Dobiega końca głosowanie w XXVIII Plebiscycie na Najlepszego Piłkarza i Trenera 2022 roku w naszym województwie organizowanego przez Małopolski Związek Piłki Nożnej i “Gazetę Wyborczą”. Swoje typy można oddawać do wtorku 31 stycznia do północy, uroczysta gala planowana jest na 7 lutego.
Głosowanie trwa do 31 stycznia do godz. 23.59 w serwisie internetowym krakow.wyborcza.pl. Do specjalnej domeny głosowania można trafić poprzez strony mzpnkrakow.pl oraz facebook.com/MalopolskiZwiazekPilkiNoznej.

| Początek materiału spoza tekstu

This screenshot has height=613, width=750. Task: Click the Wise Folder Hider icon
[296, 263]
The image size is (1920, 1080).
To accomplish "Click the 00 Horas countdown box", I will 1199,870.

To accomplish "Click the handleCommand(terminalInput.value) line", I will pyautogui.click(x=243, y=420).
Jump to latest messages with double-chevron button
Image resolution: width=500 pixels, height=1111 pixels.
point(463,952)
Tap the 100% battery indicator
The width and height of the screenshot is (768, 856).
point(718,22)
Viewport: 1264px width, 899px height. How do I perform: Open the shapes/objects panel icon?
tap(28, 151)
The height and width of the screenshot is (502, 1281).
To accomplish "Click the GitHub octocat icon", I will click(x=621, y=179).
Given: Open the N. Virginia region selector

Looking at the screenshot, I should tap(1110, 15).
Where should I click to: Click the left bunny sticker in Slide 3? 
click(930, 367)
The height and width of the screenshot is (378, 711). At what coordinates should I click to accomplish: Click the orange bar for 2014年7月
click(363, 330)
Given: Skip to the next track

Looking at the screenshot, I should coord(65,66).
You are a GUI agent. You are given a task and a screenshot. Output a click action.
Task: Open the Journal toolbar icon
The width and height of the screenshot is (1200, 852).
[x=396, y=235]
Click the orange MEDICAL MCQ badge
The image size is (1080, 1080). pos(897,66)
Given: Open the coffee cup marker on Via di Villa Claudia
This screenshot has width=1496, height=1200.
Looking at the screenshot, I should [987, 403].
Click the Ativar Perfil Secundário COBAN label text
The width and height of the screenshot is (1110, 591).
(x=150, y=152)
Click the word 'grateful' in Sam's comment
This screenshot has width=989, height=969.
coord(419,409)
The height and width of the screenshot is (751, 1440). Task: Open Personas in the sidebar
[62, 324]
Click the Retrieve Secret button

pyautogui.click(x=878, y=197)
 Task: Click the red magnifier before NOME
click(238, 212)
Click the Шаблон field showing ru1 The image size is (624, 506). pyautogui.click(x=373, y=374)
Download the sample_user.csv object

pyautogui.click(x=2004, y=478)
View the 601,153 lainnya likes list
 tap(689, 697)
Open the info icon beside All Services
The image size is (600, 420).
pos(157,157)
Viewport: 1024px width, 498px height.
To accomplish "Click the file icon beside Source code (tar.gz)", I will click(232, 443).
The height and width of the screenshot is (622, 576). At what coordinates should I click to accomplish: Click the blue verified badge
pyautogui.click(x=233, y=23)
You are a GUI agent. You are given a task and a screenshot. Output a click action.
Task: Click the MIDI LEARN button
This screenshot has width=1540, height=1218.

Dziś swoje typy przedstawia były reprezentant Polski Marek Motyka, który jako zawodnik reprezentował wszystkie czołowe kluby Krakowa: Wisłę, Cracovię i Hutnika, a jako trener pracował w kilku klubach Ekstraklasy (m.in. Korona Kielce, Polonia Bytom, Szczakowianka, Górnik Zabrze). Motyka zna małopolski futbol jak mało kto, bo prowadził z sukcesami też kilka klubów niższych klas, m.in.: Kalwariankę, Rabę Dobczyce i LKS Śledziejowice.
- W kategorii trenerów na wyróżnienie za 2022 rok zasłużyli najbardziej Tomasz Tułacz i Jacek Zieliński. Pierwszy zrobił w Niepołomicach świetny wynik, drugi pracuje w małopolskim jedynaku w Ekstraklasie. Jeśli chodzi o młodzieżowca, to bardzo podoba mi się rozwój Michała Rakoczego. Najlepszym piłkarzem minionego roku był chyba Mathias Rasmussen z Cracovii, typowany jest też Tomasz Loska, którego pamiętam jako młokosa w Górniku Zabrze. (P)
Ryszard Kołtun: 11 zespołów na szczeblu centralnym. Inni wciąż mogą nam zazdrościć
- Ile małopolskich drużyn będziemy mieli za rok w piłkarskiej ekstraklasie? Cztery to marzenie, choć taki plan wydaje się nierealny – komentuje Ryszard Kołtun, prezes Małopolskiego Związku Piłki Nożnej.
- Jaki to był rok dla małopolskiej piłki?
- Można powiedzieć, że nie najgorszy. W ekstraklasie co prawda mamy już tylko jedną drużynę, a przyzwyczailiśmy się do dwóch, trzech. Na szczeblu centralnym, licząc trzecią ligę, nadal jest jednak 11 zespołów, a takiego stanu posiadania pewnie pozazdrościłoby nam wiele związków wojewódzkich. Mam nadzieję, że za rok ten wynik będzie jeszcze lepszy, że dwie lub trzy drużyny awansują do wyższych lig i że nikt nie spadnie. Jesień była udana przede wszystkim dla Puszczy Niepołomice, która gra dobrą, przemyślaną piłkę. I ma wielkie szanse na awans.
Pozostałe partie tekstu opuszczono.